City Year: New City, New Students, Same Purpose
City Year corps members based in Los Angeles and New York write about their experiences.
It was the day after Labor Day when my City Year Los Angeles team serving at Robert Louis Stevenson Middle School met the school’s faculty and staff. City Year has been in Los Angeles since 2007, but this is the first year that Stevenson Middle School has had a City Year team, so many of the teachers had yet to be introduced to our purpose in the school and in their classrooms.
I stood with my team of 18 at the front of the cafeteria as we showed them how our presence as tutors, mentors, and role models to students would improve their students’ attendance, behavior, and course performance in math and English—three factors that predict the likelihood of graduating from high school. I could see the excitement in the teachers’ eyes at the prospect of having 18 more adults at their school. The room was filled with hope and enthusiasm and I could tell that this was going to be a good year.
This moment marked the start of my service in Los Angeles and the continuation of a journey that began across the country one year ago in the neighborhood that I grew up in. Last year, I served as a corps member at Overbrook High School in West Philadelphia. I joined City Year because I wanted to be a positive figure in the classroom and the school and, in that year, I did just that. While I reached a lot of students, Alexis, a sophomore in one of my classes, stands out in my memory. She was bright but disruptive in class and frequently got in trouble. I worked with her by pulling her out of class, finding a quiet spot to for us to concentrate on course material, and talking with her about her problems and the reasons why she got in trouble. Over time, something clicked for her. In the end, we succeeded in turning Alexis’ need for negative attention to class participation and she became one of the most active students in that classroom.
By January, it was clear that my time with City Year was having a positive impact on not only the school, but also my life.
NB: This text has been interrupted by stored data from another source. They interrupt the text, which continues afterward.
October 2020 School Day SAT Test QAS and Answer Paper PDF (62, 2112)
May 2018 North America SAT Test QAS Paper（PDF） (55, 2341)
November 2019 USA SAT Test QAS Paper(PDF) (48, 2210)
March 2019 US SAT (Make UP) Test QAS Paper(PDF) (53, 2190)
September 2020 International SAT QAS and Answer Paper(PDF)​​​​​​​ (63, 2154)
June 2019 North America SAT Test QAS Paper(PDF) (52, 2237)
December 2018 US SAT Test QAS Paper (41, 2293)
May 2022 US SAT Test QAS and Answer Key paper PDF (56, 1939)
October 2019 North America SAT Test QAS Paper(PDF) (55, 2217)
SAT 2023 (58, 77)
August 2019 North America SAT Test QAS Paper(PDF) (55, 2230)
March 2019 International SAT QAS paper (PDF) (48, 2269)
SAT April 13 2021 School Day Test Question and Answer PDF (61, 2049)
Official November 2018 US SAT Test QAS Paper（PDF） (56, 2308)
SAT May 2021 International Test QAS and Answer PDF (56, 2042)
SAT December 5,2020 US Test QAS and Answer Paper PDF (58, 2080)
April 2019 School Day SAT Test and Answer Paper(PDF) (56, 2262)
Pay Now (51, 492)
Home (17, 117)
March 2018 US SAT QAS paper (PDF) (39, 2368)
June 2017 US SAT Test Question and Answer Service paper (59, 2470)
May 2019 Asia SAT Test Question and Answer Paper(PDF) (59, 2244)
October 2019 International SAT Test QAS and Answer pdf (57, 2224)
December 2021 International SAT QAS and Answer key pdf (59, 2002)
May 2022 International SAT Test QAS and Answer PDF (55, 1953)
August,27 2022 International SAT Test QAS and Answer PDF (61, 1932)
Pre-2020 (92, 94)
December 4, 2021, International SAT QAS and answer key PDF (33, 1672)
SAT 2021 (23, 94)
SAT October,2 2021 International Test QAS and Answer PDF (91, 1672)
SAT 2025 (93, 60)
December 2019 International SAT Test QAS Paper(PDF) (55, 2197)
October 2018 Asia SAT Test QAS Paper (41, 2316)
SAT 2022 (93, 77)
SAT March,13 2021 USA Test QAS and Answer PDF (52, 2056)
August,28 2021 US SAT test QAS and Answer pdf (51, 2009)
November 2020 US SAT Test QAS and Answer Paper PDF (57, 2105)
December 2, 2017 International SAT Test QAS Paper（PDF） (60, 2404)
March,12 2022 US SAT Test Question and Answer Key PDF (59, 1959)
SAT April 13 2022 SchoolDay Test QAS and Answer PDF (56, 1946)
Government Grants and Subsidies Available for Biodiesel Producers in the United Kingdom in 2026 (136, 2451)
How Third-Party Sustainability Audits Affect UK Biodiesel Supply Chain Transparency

Not only did I serve with people from many different places with many different experiences, I did so in my own neighborhood. I found myself growing as a person and, after some reflection, I decided that I wanted to do another year with City Year and challenge myself further by moving to the Los Angeles site. I knew that moving from my hometown in Philadelphia to Los Angeles would be a major adjustment, but I would not let distance stop me from serving or seeking further personal growth.
Today, I lead a team of first year corps members and it is my responsibility to support and motivate them through their year of service. I brought with me the lessons I learned last year and I try to mold those experiences into meaningful messages for my team. My teammates have great ideas and an outstanding work ethic. For example, after just a few days in school, they wanted to not only recruit students and engage parents for our after-school program but to find the best way to do it. After giving them some guidance, they worked quickly to set up parent information sessions and create flyers and PowerPoint presentations that explained the benefits of the program.
It is still early in the year and we have a lot ahead of us. We have just identified the students we need to target in class and we are now starting the social justice curriculum in our after school program. We are still growing together as leaders and as teammates and, inevitably, there will be challenging moments and rocky times. It will be my job to maintain perspective and draw upon my experiences to keep our team going on our journey together. I look forward to the challenge.